Realita kehidupan membuat proses pengerjaan Rimpang jauh dari kata simpel. Beberapa tahun terakhir, Cholil hijrah ke New York, Amerika Serikat untuk menemani istri yang sedang bersekolah lagi. Untuk mengakali, ERK harus belajar untuk menciptakan lagu secara LDR menggunakan email dan video call. Setiap ada kesempatan, Cholil pulang ‘berlibur’ ke Indonesia dan menyempatkan diri untuk colongan rekaman di sela-sela kesibukan manggung.
“Gue manggung, pulang, rekaman. Jarang banget libur,” ingat Cholil.
Terlibatnya Poppie dan Reza dalam band otomatis menambah warna musik yang berbeda. Dibandingkan rilisan-rilisan ERK sebelumnya, Rimpang terdengar lebih kontemporer dengan tambahan bumbu-bumbu style baru yang belum banyak dijamah oleh band ini sebelumnya.

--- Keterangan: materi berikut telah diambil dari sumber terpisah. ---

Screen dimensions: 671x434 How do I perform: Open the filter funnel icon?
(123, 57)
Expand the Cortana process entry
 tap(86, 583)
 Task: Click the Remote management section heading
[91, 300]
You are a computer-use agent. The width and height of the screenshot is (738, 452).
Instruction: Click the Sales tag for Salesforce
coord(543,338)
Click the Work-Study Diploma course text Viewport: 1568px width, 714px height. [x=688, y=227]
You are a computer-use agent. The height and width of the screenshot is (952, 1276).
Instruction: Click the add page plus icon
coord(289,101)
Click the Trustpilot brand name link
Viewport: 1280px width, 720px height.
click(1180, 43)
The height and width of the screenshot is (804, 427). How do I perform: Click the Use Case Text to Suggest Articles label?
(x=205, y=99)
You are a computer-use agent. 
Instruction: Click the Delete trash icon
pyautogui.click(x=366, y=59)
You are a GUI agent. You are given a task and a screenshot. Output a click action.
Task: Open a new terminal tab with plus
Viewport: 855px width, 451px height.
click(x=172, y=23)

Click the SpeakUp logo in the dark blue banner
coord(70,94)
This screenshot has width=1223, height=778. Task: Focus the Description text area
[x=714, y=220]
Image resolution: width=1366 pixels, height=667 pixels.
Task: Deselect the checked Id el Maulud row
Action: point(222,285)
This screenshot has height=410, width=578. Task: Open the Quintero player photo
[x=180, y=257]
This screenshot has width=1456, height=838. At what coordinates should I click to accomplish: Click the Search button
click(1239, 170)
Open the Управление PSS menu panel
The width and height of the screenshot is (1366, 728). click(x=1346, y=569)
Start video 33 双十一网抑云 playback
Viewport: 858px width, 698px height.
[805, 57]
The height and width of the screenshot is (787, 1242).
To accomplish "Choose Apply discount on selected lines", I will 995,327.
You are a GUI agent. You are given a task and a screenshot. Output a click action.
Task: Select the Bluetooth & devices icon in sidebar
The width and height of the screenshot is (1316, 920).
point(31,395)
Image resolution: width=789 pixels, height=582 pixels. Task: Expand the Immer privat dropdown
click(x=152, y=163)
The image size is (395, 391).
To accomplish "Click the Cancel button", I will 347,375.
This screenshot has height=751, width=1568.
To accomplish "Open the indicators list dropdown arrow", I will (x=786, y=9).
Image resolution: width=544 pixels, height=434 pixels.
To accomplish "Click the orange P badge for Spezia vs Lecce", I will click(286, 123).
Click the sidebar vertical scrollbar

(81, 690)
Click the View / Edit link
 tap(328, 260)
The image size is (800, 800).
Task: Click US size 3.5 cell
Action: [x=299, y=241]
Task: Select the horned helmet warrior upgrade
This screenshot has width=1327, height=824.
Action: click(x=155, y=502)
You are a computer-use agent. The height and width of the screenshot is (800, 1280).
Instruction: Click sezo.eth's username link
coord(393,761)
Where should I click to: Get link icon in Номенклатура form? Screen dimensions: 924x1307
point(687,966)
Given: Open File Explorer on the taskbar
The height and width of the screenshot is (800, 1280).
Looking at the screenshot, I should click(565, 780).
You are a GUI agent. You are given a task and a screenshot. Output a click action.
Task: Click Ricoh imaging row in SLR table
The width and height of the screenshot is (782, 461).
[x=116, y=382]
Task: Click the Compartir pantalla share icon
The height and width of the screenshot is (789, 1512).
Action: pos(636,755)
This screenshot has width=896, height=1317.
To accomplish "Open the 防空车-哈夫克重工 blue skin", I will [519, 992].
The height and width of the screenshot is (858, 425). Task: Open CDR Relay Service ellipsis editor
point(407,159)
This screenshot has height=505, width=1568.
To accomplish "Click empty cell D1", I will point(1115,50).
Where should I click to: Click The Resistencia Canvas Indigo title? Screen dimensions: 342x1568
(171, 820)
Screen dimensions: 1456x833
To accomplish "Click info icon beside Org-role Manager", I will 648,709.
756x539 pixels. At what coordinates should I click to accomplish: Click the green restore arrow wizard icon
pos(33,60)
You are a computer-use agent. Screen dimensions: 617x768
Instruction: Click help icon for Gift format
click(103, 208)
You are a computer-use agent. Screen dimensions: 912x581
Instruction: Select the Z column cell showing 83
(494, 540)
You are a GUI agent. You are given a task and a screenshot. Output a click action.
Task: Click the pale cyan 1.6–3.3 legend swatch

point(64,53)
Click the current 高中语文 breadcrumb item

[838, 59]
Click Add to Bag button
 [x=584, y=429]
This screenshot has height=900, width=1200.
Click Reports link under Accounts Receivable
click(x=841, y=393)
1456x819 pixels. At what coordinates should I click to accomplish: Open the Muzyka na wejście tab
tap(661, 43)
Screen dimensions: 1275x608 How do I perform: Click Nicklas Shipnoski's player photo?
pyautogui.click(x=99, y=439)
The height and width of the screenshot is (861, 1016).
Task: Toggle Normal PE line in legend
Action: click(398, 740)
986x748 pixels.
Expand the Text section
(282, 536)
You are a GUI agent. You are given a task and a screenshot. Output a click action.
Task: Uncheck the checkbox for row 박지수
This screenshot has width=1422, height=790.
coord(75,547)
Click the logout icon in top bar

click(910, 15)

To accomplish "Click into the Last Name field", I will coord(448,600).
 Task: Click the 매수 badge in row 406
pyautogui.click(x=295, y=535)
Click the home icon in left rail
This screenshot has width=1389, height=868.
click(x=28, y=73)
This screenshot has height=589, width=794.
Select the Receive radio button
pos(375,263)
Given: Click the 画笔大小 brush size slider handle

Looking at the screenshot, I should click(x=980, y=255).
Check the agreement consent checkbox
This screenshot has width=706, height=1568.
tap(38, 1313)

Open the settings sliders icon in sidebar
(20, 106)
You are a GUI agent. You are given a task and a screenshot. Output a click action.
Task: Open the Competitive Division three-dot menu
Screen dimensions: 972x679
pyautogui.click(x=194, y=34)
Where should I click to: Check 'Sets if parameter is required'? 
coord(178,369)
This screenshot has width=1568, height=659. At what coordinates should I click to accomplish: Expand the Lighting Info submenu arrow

Misalnya saja track pembuka, “Fun Kaya Fun,” menampilkan vokalis tamu Suraa (Cempaka Surakusumah) yang memberikan lagu ini nuansa manis dan dreamy. Lagu ini ditutup dengan sahut-sahutan antara arpeggio synth yang melodik dan beberapa vokal yang berbeda, sekilas mengingatkan kita akan band neo-psikedelia seperti Deerhunter.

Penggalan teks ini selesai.